J’en étais là de mes réflexions alors que je regardais l’empire aztèque grignoter mes possessions chinoises et que je m’ennuyais depuis dix siècles à essayer de provoquer un casus belli, sans résultat. Voilà pourquoi je n’aime pas les jeux de gestion… Je finis toujours par m’enfermer dans mes plus noires pensées. Pendant ce temps, le reste de la meute jouait à défier les horreurs de la ville d’Arkham et ils s’amusaient comme des petits fous. Je les regardais et j’ai eu peur. Soyons clairs : Simon était un loup exceptionnel et une fine gâchette mais c’était aussi un père de famille. Yuna était une toute jeune louve et malgré sa puissance, elle restait encore fragile. Allegro était… En voie de rédemption, faute de mieux. J’avais détruit les fausses fondations de sa stabilité mais il lui restait encore à trouver un roc suffisamment solide pour appuyer sa main. Ash et Dom étaient un duo quasi imbattable, surtout depuis qu’ils étaient débarrassés de leur vengeance et donc moins aveuglés par la rage. Néanmoins, je les sentais tout deux en train de glisser sur la pente du monstre. Au final, j’étais juste une ficelle très fine qui les empêchait de tomber. Pour le moment. Il y avait Azul qui abritait un dragon mais qu’elle ne le contrôlait pas un seul instant.
Et il y avait moi, qui me faisais laminer par un ordinateur belliqueux.

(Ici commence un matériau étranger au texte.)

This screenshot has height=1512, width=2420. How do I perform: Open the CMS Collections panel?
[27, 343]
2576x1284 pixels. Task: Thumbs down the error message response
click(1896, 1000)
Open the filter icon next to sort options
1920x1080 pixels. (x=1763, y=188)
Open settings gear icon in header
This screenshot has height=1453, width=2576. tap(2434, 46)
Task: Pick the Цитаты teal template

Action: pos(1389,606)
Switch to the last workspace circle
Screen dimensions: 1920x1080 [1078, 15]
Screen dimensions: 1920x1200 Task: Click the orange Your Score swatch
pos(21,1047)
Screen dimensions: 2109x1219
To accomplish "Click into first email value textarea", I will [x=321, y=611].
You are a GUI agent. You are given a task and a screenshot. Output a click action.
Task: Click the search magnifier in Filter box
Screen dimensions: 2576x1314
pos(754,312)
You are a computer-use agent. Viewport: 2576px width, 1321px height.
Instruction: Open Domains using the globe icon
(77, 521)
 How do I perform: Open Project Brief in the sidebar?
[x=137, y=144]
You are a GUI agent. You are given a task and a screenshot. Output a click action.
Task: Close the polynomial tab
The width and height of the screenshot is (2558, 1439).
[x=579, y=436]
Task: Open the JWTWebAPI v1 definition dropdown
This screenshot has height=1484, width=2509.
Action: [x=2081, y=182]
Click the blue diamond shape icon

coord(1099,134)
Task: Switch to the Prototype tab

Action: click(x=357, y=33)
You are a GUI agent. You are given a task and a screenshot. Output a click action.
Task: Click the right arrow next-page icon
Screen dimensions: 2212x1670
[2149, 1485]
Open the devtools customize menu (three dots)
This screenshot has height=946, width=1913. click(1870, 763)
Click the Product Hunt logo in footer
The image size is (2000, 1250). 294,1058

Nous n’étions pas suffisants, pas un seul instant. Même en tant que Cannibale, j’étais à peine suffisant pour faire tout le boulot et Clara faisait le reste en sous-main… Et pourtant, il y avait tellement de possibles poudrières sur cette terre que l’une d’entre elles allait finir par tous nous emporter avant que je n’ai le temps de couper la mèche.
Il fallait que je fasse quelque chose, il fallait que je trouve un moyen de calmer le jeu et de permettre aux humains de pouvoir dormir, de permettre à mes propres enfants de ne pas avoir peur des monstres sous le lit et de ne pas avoir peur d’être pris pour des monstres.
J’ai coupé le jeu et j’ai regardé le plafond. Des solutions, j’en avais à foison, la première étant de ne pas m’en occuper et de faire confiance en l’humanité toute entière pour vivre ensemble et se prendre la main dans une unité remplie de petites fleurs et d’arc-en-ciel. Cependant, comme j’avais perdu toute innocence et tout optimisme béat, je rejetais assez facilement la solution de l’attentisme. Je rejetais aussi son contraire qui consistait à tout détruire pour accueillir le néant en laissant libre cours à la rage de la Bête. On nous avait appris que seuls les humains pouvaient tuer les monstres… Après tout, la myriade de contes pour enfants ne racontaient que ça mais j’avais appris qu’il existait des monstres pour les monstres, qui les terrifiaient et les faisaient tenir tranquilles, dans une certaine mesure.
Nous pouvions être ces monstres. Nous pouvions même être plus nombreux, plus organisés, plus mobiles. Nous aurions pu être tellement de choses mais je décidais que nous deviendrions un dernier recours.
A ce moment-là, j’ai eu l’idée de coucher tout ça sur l’ordinateur, tout ce que nous ferions, tout ce dont nous aurions besoin… Mais je me suis tourné vers la table de jeu et :
- Partie de Strip-poker, ça tente quelqu’un ?
[1] Spinach : En français, Epinard.
[2] NSI : Acronyme de No Survival Instinct, Aucun Instinct de Survie.